Seed-type dependent geographic distance effect
Even after controlling for seed mass, we saw a significant geographic
distance effect on cleistogamous germination at the HD common garden. We
found that cleistogamous germination peaked at approximately 125km from
the HD garden, while chasmogamous germination declined slightly with
increasing distance from the source population, although this effect was
not significant. This corroborates our prior finding that non-local
cleistogamous seeds germinate at a higher rate than non-local
chasmogamous seeds at the HD garden, suggesting this pattern may be
biologically significant. These results are surprising for the genetic
and seed weight differences discussed previously, in addition to
differences in the dispersal ability of the two seeds. In nature,
cleistogamous seeds germinate almost exclusively within the length of a
single stem of the maternal plant (Holsinger 2000), making them
extremely unlikely colonizing mechanisms for D. californica . By
contrast, chasmogamous seeds can disperse farther (Schmitt et al. 1985),
making them better candidates to colonize novel environments (Culley &
Klooster 2007, but see Masuda & Yahara 1992).
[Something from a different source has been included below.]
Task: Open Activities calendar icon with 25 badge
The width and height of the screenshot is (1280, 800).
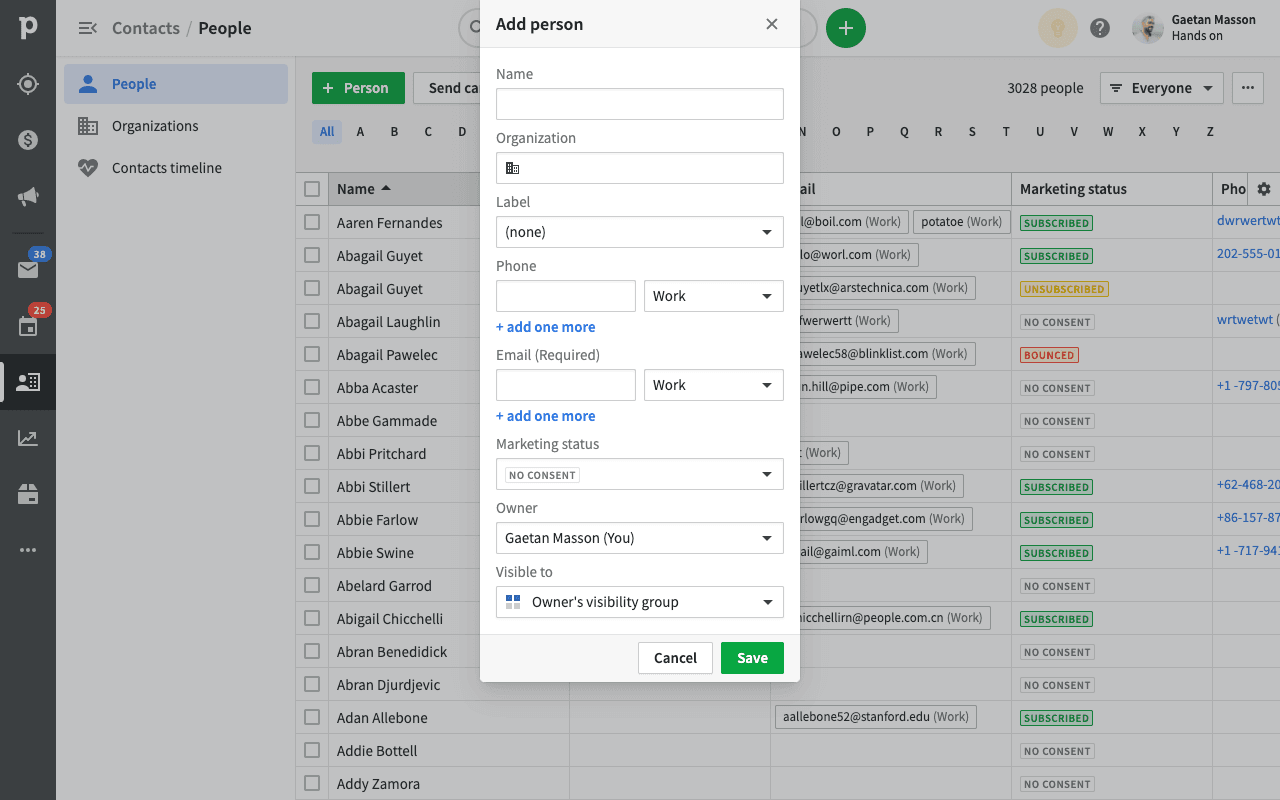Action: (x=28, y=326)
Contrary to prediction, the observed seed type and geographic distance
effect cannot be explained by genetic differences between cleistogamous
and chasmogamous seeds. Indeed, our observation that cleistogamous
germination success is improved, while chasmogamous germination success
decreases away from the source population fundamentally dissatisfies the
conditions for dimorphic cleistogamy maintenance at the population level
as outlined by Culley & Kooster (2007). Mating system evolution theory
predicts that cleistogamous and chasmogamous seeds with different
dispersal abilities can be jointly maintained if their dispersal
abilities differ, as they do for D. californica (Schoen & Loyd
1984). The near and far dispersal model for the selection of cleistogamy
predicts that resource allocation will first be spent on the production
of cleistogamous seeds - a so-called pessimistic reproductive
strategy - followed by chasmogamous seed production - anoptimistic reproductive strategy (Zeide 1978, Schoen & Loyd).
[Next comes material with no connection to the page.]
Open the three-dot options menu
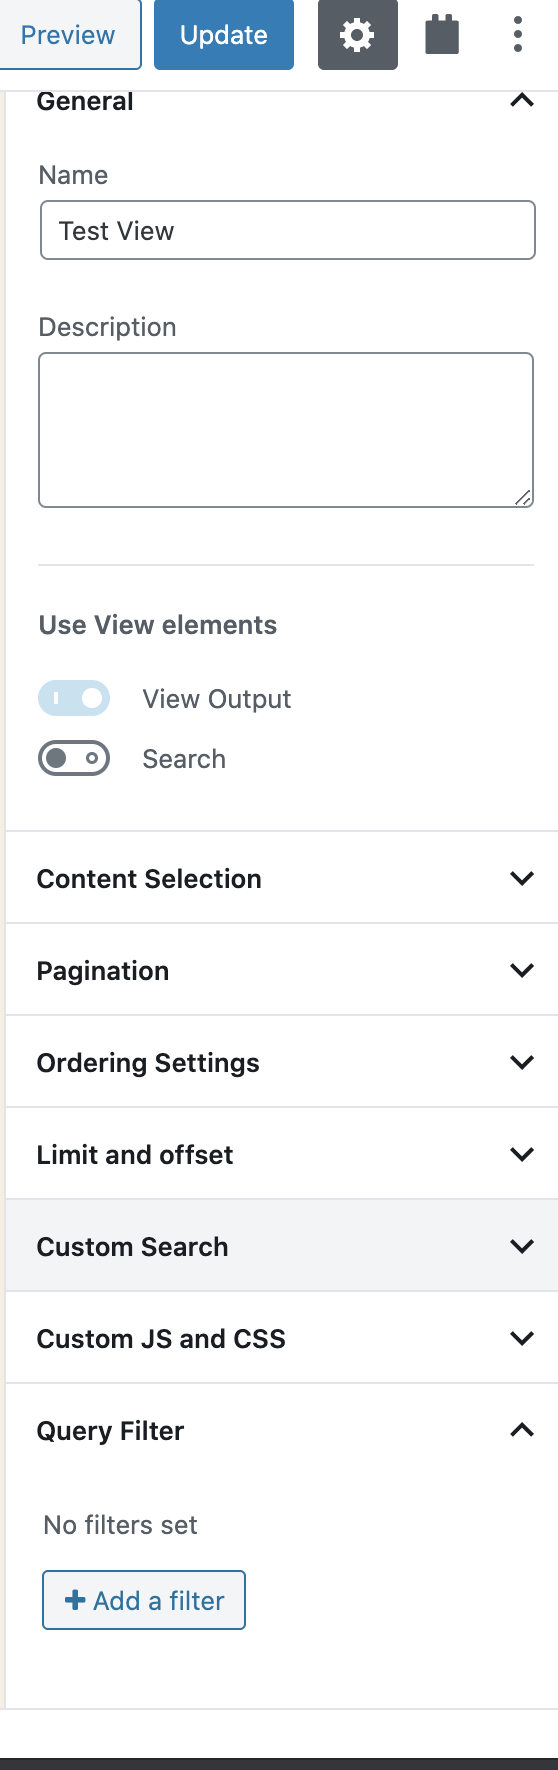 pos(518,35)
Our finding that cleistogamous seeds are generally more vigorous than
their chasmogamous counterparts supports theory predicting that their
investment should be prioritized and aligns with other studies that have
found cleistogamous seeds to be generally superior (Dyksterhuis 1945,
Cheplick & Quinn 1982, Schoen & Loyd 1984, Baskin & Baskin 2017). It
is possible that our experimental design, which planted 25 seeds from
the same maternal plant within close proximity, may have unintentionally
favored cleistogamous germination as these seeds are more likely to be
subjected to sibling competition than farther dispersing chasmogamous
seeds (Schoen & Loyd 1984). This may partially explain our finding that
cleistogamous seeds were more vigorous than chasmogamous seeds. Although
density-dependent processes such as intraspecific competition could
influence the expression of local adaptation, this is rarely addressed
in local adaptation studies (Siepielski et al. 2016).